Exploring Romantic London



Romantic London is a website which allows you to explore various aspects of life and culture in London as it existed at the turn of the Nineteenth Century. The site uses Richard Horwood’s pioneering Plan of the Cities of London and Westminster to present a number of artistic images of London. It also maps a number of historical textual descriptions of places around London, for example from Wordsworth's Prelude and from Fores's New Guide for Foreigners.

Horwood's Plan (produced between 1792 and 1799) was an attempt to map every single building in London. Horwood had originally planned to include every house number on the map. The finished map did show every building but the numbering of the buildings was never completed. Romantic London uses a digitized version of Horwood's Plan and William Faden's later 1819 revised edition of Horwood's map. You can learn more about Horwood's Plan on Romantic London's Introducing Horwood's Plan.

The last time that Romantic London featured on Maps Mania was to explore Harris' descriptions of London prostitutes. Harris’s List of Covent-Garden Ladies was an annual 18th century directory of London prostitutes.
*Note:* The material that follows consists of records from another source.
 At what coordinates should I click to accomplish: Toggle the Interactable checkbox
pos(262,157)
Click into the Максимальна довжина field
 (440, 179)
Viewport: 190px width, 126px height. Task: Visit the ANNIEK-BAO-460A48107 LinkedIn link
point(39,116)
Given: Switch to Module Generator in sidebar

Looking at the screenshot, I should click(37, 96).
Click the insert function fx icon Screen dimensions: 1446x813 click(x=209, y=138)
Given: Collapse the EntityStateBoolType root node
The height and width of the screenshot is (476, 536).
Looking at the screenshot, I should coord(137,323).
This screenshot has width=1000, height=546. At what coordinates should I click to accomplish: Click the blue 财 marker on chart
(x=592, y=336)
The directory not only provided the addresses and rates of London's prostitutes it also included descriptions of their physical appearance and sexual specialisms. Romantic London has mapped the 93 entries in the 1788 edition of the directory. Mapping Harris’s List of Covent-Garden Ladies (1788) plots the addresses of the 93 entries on top of Horwood's Plan of London (1792-9). Select a marker on the map and you can read the 'lewd and frequently misogynistic' account given in the directory.
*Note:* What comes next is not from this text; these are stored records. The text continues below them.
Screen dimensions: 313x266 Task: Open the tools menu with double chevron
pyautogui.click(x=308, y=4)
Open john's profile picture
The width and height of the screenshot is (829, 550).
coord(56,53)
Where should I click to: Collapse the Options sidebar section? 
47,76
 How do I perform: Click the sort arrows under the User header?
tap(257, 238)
My favorite maps on Romantic London, however, are those which map vintage images of Eighteenth and Nineteenth Century London. These include maps of the drawings of London in Thomas Malton’s A Picturesque Tour Through the Cities of London and Westminster, John Papworth's Select Views of London and Richard Phillips 1804 guide Modern London. All three of these maps include some wonderful images which help to show how London looked at the turn of the Nineteenth Century.